The Browns and Odell Beckham Jr. will officially part ways Monday. They spent days reworking the disgruntled wide receiver’s contract, Adam Schefter of ESPN.com tweets, and the sides reached a separation agreement Friday afternoon.
The Browns agreed to remove the final two years of OBJ’s contract, Schefter tweets. Beckham, whose Giants-constructed extension previously ran through 2023, is now set to be a free agent after this season. The veteran receiver will officially be waived Monday. Waiver claims on Beckham will be due Tuesday afternoon, though the redone contract is pending the NFLPA’s approval, per Schefter (on Twitter).
This might all be immaterial given Beckham’s 2021 salary. He is still due $7.25MM for this season’s remainder, Schefter tweets. The transaction could not be processed Friday because of an NFL rule prohibiting teams restructuring players’ contracts and cutting them on the same business day. Regardless, Beckham will be off the Browns’ roster by Monday, ending a messy divorce that escalated this week.
Although Beckham was once one of the NFL’s most talented receivers, his value has dipped considerably. Injuries have slowed the 29-year-old wideout in each of his three Cleveland seasons. He played through multiple issues in 2019 and saw a torn ACL shelve him midway through last season. That knee injury kept him off the field for this year’s first two Browns games, and Beckham has also run into a shoulder ailment this season. In six 2021 games, OBJ has just 17 receptions for 232 yards and no touchdowns.
Last week, Beckham caught just one pass. The Browns could not find a taker for the eighth-year vet ahead of Tuesday’s deadline, and Beckham did not practice with the team this week. He will not play against the Bengals and figures to be on another team by this time next week. Whether that will come via free free agency or the waiver wire remains to be seen.

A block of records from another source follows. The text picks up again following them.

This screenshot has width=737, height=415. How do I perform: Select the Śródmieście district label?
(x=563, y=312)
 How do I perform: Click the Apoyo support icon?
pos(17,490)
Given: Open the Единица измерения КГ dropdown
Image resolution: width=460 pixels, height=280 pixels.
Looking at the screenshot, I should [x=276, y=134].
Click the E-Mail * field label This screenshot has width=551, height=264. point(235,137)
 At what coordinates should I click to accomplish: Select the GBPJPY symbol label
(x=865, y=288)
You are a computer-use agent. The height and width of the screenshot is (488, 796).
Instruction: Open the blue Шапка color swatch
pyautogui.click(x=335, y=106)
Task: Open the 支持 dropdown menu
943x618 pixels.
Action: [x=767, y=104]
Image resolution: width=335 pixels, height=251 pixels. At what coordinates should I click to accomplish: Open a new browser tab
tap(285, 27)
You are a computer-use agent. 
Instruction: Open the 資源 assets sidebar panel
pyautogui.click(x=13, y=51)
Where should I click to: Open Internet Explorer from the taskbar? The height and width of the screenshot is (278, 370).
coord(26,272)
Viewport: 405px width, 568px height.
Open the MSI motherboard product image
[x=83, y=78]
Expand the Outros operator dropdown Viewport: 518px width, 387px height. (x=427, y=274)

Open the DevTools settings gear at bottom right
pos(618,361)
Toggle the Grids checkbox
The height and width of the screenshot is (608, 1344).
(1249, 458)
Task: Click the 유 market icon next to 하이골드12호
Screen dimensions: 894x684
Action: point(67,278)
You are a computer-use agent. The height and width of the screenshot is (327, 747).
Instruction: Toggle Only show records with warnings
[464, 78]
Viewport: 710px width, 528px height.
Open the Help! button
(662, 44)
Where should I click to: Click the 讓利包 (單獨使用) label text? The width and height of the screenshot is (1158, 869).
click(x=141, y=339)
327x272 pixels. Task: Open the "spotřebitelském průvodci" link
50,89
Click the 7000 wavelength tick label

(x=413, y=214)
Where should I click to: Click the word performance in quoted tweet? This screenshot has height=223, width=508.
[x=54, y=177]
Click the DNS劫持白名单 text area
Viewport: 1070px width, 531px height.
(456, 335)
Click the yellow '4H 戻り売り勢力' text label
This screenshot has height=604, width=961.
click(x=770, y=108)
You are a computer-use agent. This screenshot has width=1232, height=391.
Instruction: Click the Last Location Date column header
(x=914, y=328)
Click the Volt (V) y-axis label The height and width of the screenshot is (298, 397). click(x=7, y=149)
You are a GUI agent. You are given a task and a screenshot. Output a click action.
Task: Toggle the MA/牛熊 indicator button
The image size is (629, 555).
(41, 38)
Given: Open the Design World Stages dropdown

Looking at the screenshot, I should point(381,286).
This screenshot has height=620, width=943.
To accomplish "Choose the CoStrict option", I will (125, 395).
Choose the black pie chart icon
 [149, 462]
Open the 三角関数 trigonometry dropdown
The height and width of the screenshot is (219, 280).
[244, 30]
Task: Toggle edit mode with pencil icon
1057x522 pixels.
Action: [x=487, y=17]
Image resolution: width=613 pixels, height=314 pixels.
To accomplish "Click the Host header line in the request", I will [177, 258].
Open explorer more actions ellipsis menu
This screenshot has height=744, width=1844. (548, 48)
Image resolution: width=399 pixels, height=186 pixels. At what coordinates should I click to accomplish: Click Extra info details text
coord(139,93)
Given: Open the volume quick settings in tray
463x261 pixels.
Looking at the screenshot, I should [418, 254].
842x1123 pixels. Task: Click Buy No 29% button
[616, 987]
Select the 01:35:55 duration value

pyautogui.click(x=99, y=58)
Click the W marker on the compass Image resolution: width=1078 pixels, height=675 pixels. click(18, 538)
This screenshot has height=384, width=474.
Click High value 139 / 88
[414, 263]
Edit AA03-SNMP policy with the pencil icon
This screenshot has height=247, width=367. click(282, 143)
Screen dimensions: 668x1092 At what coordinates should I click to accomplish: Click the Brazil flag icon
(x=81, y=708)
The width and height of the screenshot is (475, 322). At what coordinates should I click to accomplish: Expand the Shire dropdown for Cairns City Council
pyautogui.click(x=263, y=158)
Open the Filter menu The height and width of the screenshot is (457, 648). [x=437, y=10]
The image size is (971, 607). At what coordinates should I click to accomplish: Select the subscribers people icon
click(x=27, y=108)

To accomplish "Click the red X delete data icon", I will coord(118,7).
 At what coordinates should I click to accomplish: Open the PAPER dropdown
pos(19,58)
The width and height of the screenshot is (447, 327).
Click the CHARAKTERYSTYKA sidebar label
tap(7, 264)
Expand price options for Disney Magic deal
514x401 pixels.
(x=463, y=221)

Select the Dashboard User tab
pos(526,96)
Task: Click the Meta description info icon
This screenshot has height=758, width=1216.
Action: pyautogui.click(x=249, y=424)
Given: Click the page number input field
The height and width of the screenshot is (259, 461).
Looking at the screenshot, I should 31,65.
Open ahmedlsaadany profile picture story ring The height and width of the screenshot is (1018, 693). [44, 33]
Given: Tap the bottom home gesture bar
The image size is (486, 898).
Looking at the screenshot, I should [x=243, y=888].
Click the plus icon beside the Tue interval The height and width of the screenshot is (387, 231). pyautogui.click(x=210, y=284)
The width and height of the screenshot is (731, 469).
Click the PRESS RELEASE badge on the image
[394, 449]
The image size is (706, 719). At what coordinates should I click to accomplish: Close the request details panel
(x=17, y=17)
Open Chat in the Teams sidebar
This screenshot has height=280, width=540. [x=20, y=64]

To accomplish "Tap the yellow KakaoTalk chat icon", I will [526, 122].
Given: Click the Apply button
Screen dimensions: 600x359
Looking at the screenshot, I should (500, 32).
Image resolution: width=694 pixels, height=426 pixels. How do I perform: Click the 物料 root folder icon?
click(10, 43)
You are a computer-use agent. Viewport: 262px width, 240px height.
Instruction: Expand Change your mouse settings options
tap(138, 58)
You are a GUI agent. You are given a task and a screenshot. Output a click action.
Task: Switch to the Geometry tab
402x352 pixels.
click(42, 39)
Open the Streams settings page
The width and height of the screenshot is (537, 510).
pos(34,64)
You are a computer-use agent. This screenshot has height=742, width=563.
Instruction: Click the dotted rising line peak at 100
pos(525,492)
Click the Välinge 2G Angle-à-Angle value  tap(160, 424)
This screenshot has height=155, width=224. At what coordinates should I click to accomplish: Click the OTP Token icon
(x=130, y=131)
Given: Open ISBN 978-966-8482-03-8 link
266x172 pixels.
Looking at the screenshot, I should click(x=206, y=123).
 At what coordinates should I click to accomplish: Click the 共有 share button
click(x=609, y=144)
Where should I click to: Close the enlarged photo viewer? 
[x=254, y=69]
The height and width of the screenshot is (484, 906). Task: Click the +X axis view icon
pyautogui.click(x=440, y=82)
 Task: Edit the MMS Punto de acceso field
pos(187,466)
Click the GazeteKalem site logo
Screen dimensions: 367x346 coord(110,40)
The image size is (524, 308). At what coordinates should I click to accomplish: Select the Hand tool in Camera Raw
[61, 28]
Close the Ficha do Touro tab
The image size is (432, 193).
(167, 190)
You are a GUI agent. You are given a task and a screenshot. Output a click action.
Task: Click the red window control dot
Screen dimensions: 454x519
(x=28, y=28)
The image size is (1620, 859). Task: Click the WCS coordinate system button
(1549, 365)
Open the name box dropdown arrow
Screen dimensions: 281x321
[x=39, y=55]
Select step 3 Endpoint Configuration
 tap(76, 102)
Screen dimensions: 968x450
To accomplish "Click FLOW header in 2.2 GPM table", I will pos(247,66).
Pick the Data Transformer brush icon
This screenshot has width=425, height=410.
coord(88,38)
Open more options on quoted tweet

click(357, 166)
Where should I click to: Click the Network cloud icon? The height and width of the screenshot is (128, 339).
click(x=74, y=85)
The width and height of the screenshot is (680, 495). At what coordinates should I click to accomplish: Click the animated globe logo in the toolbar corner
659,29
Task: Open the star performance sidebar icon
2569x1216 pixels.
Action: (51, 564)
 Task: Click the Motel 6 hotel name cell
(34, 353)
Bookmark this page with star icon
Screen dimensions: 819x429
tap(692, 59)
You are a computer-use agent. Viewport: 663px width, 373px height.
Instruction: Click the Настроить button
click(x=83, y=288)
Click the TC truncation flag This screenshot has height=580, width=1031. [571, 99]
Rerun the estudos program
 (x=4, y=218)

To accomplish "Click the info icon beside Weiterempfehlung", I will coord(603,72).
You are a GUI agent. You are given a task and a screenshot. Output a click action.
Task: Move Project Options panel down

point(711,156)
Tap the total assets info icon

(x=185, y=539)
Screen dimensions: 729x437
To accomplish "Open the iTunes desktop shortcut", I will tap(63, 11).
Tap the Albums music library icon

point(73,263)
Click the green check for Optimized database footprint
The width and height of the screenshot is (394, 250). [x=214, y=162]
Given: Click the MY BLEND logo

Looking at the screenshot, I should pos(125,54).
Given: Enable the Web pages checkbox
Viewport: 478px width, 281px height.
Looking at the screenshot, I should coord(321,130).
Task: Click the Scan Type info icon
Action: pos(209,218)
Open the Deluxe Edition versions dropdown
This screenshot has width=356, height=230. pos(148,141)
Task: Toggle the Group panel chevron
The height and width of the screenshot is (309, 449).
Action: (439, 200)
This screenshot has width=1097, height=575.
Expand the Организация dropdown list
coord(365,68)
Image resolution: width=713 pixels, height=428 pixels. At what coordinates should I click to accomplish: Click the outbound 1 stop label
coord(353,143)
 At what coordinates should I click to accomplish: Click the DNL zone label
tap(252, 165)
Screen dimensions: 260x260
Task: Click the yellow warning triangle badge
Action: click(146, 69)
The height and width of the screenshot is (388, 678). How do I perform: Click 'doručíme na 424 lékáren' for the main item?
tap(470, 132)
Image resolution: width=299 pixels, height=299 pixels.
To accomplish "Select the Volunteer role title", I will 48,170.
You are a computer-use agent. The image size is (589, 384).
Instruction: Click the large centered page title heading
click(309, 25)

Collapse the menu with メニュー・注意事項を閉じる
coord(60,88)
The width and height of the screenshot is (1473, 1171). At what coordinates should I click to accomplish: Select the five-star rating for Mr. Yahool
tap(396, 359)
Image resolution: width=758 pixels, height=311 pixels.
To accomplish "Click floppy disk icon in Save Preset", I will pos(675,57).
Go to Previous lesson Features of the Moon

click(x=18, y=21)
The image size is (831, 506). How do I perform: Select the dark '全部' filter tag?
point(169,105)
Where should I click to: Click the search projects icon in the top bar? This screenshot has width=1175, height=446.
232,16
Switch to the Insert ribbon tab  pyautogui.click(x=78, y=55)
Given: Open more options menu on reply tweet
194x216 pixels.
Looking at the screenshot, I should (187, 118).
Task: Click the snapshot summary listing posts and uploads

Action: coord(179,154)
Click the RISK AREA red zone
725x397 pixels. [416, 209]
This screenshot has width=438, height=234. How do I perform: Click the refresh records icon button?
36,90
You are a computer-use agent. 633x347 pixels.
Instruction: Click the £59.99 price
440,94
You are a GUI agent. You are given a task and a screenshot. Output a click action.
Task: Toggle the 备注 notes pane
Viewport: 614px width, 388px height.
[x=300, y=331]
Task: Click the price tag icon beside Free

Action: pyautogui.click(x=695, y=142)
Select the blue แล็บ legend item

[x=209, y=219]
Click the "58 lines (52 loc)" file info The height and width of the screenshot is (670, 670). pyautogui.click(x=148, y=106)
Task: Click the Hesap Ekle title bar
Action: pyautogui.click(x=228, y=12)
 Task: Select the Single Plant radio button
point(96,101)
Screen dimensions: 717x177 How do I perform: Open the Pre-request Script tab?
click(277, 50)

Only nine teams (excluding the Browns) hold more than $7.25MM in cap space presently. Though teams have myriad ways to create additional room, adding that salary in November is a pretty big ask. A team claiming Beckham could spoil his plans to find a way to a better situation. With the waiver wire determined by inverse record order, OBJ runs the risk of being claimed by a struggling team. However, the lofty second-half salary still provides a fairly good chance this saga ends with Beckham unclaimed and picking his next team via free agency. Even that might be a rental agreement that precedes Beckham signing with potentially a fourth team in March.